● **Supplied text**:
Mitterrand was wounded and taken prisoner on June 18, 1940, the day of de Gaulle’s first broadcast from London. He escaped, made his way to Vichy, where he found patrons and employment, and wrote two articles for a magazine, France, revue de l’Etat Nouveau, both appearing after the Germans moved into the unoccupied zone. He received the Pétainist decoration, “la Francisque”, but had already moved into the Resistance, and it is generally agreed that friends obtained the Francisque for him as a cover. In the Resistance, he was a Giraudist rather than a Gaullist, a meeting with de Gaulle in Algiers being fruitless. Nevertheless he was made a junior minister in the General’s provisional government in 1944. Elected to the National Assembly, he became the leader of a small right-of-centre party. Throughout his life he maintained contact with friends from Vichy days, and in old age expressed a nostalgia for Vichy.

His movement to the Left was gradual. Some would say he never arrived there.

De Gaulle had created a necessary myth: that Free France was the true France, that Vichy was an aberration to be swept out of sight. Mitterand knew that this was a distortion of history. At the end of his life he was prepared not only to confront his own chequered history but to invite the French to confront theirs, and, in doing so, to discard the Gaullist myth and to deny de Gaulle’s 1958 claim of “the legitimacy which I have incarnated for 20 years”. “Do you think that’s a republican sentiment, a democratic one?” he asked. “Legitimacy, that’s elections, not the 18th of June.”

● **Given entries**:
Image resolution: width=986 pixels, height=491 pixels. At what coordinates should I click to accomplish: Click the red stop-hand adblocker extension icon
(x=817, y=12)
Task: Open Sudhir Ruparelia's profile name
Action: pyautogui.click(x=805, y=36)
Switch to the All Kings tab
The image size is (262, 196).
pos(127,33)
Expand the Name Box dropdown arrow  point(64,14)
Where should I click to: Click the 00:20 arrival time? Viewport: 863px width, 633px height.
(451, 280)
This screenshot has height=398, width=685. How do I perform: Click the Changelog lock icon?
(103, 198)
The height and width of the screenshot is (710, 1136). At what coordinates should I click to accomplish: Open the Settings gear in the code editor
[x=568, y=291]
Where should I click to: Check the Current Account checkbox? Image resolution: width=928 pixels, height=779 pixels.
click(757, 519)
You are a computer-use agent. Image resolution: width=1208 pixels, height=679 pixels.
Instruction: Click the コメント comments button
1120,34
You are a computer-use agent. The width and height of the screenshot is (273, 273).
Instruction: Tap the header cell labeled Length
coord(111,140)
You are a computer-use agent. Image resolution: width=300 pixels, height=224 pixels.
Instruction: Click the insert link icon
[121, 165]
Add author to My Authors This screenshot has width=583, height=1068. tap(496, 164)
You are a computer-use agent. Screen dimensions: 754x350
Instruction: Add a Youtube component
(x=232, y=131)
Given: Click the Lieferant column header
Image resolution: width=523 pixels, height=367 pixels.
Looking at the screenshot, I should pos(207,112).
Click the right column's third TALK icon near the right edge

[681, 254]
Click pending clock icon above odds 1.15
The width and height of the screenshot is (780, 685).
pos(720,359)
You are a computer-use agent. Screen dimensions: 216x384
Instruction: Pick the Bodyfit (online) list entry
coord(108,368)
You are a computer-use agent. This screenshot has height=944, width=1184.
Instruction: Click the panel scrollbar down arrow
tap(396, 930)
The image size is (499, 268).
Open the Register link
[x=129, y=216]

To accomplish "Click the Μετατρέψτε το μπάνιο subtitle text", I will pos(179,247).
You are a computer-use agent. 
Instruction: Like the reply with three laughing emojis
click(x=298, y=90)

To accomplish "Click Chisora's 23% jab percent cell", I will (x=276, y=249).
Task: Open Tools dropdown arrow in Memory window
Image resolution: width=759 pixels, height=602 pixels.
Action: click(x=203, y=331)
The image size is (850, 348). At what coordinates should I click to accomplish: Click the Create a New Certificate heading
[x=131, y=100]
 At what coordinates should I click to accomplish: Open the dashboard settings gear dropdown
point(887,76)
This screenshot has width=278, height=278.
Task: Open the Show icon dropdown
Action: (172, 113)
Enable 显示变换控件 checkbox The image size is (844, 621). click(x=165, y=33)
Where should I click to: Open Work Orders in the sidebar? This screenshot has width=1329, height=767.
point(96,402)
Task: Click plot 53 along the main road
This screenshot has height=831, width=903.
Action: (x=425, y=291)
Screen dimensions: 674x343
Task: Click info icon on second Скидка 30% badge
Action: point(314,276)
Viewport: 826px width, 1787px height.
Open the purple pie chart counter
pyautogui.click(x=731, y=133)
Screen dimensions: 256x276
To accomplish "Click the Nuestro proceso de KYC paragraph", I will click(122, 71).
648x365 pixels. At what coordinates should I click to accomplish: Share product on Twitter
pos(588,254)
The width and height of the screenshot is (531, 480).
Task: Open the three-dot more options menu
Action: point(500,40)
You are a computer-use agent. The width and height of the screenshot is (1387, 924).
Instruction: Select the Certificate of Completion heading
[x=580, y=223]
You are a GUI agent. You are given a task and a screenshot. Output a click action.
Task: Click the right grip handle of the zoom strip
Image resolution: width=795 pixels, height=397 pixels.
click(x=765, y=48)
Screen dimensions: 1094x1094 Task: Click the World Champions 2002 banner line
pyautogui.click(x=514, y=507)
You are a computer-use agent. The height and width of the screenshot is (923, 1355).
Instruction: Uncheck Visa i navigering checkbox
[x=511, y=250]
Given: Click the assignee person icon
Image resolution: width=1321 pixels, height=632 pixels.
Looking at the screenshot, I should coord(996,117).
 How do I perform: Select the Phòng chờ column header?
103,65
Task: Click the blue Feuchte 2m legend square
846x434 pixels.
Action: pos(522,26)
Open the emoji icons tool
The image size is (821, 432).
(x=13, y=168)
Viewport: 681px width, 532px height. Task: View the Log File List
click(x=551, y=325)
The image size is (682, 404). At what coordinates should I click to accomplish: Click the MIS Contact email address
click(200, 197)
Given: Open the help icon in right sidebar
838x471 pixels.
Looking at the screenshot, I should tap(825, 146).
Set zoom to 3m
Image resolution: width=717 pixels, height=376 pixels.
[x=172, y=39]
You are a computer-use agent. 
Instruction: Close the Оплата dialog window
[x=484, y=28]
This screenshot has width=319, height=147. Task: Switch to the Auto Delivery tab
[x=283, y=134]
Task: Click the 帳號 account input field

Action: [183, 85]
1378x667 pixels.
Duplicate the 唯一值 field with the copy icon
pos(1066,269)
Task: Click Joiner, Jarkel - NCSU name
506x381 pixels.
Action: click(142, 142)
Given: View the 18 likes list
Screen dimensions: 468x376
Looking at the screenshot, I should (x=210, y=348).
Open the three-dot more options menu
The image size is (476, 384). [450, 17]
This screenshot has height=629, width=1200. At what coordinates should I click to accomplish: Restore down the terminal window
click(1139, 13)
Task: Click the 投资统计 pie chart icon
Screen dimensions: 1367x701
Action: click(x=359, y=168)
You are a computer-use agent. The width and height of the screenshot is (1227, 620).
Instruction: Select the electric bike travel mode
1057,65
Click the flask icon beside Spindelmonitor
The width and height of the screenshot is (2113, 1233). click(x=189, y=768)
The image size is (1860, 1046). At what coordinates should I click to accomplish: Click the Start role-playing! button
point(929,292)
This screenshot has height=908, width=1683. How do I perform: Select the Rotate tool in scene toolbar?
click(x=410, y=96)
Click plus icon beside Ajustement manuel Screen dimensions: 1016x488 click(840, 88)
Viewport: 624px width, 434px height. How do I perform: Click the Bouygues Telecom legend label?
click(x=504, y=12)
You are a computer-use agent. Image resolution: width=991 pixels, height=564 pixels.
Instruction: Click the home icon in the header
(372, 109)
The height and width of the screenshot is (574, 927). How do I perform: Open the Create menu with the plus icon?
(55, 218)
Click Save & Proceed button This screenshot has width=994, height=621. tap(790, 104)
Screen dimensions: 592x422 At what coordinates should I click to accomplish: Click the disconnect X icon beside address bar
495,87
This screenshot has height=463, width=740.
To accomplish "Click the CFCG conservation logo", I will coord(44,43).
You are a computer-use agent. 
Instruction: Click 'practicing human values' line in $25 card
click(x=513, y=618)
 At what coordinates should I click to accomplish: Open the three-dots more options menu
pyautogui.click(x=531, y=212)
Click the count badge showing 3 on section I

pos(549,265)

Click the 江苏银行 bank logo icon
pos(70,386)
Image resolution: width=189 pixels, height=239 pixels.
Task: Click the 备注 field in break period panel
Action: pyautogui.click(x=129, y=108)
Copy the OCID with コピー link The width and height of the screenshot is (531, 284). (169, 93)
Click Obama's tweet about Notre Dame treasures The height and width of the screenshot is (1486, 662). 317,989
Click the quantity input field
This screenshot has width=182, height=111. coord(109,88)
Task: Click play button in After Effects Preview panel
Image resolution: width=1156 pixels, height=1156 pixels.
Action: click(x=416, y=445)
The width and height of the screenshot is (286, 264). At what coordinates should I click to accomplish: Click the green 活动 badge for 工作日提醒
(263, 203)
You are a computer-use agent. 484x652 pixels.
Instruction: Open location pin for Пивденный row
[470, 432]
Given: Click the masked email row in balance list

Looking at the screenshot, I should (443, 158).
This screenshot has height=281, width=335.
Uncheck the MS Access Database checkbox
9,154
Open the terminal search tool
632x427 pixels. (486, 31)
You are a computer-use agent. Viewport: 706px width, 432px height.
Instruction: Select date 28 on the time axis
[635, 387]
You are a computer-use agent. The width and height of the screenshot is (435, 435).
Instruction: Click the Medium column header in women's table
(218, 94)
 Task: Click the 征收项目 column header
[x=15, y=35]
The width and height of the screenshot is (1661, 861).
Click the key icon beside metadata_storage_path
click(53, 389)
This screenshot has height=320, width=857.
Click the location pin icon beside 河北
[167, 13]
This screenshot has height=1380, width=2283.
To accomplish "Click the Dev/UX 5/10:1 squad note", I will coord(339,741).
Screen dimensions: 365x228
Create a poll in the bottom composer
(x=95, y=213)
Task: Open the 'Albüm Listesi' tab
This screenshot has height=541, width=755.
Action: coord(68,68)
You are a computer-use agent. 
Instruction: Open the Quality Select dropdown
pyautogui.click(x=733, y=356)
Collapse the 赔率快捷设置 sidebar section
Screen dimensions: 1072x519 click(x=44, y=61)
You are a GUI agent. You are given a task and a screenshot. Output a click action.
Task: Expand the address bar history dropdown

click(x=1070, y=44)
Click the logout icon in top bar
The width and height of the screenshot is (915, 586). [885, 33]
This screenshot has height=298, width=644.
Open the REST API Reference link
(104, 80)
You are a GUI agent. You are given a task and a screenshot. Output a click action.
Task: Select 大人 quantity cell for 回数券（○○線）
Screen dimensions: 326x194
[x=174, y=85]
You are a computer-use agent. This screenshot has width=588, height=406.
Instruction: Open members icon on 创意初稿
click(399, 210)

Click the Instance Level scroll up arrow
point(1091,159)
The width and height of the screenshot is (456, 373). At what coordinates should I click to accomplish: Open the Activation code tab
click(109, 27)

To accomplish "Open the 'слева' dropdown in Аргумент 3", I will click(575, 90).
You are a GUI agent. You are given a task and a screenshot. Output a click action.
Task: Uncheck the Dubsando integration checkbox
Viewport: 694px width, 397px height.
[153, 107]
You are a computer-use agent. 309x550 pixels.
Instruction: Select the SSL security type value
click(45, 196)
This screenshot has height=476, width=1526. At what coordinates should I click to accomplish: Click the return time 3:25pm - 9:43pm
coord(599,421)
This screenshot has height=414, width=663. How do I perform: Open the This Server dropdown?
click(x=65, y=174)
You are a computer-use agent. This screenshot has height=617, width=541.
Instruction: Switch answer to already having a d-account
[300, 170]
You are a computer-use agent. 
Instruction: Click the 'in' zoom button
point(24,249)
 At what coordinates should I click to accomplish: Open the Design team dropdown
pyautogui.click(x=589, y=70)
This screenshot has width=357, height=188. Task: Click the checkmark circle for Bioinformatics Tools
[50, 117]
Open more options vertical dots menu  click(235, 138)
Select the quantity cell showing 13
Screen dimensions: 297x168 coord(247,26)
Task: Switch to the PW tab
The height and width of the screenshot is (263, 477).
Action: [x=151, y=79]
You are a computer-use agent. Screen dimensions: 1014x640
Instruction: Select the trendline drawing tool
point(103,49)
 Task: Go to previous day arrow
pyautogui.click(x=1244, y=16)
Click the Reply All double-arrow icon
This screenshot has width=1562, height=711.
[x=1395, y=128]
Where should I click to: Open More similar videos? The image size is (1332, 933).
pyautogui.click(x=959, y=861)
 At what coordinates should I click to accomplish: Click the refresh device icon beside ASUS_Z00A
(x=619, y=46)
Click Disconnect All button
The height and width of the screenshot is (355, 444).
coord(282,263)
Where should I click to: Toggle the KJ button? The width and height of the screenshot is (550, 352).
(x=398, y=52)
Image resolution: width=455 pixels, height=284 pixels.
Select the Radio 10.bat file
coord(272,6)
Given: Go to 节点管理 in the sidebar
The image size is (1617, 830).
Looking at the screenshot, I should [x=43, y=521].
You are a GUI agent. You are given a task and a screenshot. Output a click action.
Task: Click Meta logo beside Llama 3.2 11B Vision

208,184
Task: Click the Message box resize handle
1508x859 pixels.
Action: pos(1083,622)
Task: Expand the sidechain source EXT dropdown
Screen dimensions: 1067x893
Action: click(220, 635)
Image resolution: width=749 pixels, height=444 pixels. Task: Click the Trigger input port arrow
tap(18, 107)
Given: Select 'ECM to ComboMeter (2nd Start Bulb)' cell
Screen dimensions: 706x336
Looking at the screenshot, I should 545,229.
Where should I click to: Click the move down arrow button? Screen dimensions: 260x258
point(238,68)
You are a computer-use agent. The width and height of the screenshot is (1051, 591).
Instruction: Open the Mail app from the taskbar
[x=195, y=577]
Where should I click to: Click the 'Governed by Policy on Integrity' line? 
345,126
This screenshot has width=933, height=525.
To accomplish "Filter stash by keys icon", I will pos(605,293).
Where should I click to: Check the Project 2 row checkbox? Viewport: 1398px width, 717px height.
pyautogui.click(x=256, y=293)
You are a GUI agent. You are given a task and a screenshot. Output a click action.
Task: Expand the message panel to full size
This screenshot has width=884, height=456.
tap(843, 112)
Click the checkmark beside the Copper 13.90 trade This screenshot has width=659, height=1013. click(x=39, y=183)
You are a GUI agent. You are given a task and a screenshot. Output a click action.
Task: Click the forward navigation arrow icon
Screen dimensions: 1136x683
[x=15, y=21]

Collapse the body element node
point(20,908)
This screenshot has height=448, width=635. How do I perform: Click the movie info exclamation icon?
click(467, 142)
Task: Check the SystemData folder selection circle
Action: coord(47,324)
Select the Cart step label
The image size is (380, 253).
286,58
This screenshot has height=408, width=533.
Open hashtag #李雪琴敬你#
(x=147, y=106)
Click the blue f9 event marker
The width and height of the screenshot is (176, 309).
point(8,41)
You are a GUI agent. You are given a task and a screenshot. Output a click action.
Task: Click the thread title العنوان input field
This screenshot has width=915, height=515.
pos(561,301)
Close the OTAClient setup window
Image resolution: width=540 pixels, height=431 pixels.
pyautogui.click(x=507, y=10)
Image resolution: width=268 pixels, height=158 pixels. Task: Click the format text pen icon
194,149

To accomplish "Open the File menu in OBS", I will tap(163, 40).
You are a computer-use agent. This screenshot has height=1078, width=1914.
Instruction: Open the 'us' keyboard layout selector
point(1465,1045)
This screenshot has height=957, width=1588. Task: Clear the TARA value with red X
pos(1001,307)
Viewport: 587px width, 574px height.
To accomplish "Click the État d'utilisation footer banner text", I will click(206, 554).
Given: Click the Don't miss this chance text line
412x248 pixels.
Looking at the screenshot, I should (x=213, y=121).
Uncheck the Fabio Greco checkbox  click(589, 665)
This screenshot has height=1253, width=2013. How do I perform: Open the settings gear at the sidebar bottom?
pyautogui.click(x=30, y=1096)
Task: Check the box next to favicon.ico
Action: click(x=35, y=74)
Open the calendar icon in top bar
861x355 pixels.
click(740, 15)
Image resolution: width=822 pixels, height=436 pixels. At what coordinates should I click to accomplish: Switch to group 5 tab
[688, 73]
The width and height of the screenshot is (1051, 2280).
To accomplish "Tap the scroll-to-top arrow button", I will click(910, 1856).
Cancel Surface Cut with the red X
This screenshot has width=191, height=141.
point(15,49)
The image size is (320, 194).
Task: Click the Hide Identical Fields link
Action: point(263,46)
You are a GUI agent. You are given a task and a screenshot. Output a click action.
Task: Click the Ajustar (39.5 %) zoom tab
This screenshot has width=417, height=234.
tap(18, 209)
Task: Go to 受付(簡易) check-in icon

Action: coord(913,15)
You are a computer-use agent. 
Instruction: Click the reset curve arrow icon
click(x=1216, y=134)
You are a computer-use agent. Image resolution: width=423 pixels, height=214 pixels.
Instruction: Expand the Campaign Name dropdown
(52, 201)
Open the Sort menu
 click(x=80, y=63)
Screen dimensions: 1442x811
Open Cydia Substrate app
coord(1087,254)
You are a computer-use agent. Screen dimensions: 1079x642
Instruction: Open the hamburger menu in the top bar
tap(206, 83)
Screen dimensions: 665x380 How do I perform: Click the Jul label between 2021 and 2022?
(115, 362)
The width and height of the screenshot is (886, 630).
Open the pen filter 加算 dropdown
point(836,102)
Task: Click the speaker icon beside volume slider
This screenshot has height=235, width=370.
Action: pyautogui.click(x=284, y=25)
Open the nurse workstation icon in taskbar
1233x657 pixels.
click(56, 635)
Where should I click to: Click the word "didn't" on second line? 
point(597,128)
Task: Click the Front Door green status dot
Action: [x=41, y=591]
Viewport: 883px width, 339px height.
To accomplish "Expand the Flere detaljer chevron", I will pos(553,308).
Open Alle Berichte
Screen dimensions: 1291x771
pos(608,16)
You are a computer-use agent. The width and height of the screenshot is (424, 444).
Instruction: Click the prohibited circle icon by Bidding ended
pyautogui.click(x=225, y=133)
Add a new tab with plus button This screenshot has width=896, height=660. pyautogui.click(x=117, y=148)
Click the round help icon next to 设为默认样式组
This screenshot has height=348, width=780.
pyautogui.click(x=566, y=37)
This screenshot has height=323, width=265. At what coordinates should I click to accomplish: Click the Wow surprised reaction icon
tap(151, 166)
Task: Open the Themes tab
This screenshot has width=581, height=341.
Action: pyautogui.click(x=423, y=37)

● **What to do**:
A. According to the passage on Mitterrand, on what date was he wounded and taken prisoner?
B. List every political office or leadership role that the passage on Mitterrand says he obtained.

● **Correct answers**:
A. June 18, 1940

B.
- Junior minister in de Gaulle's provisional government in 1944
- Member of the National Assembly
- Leader of a small right-of-centre party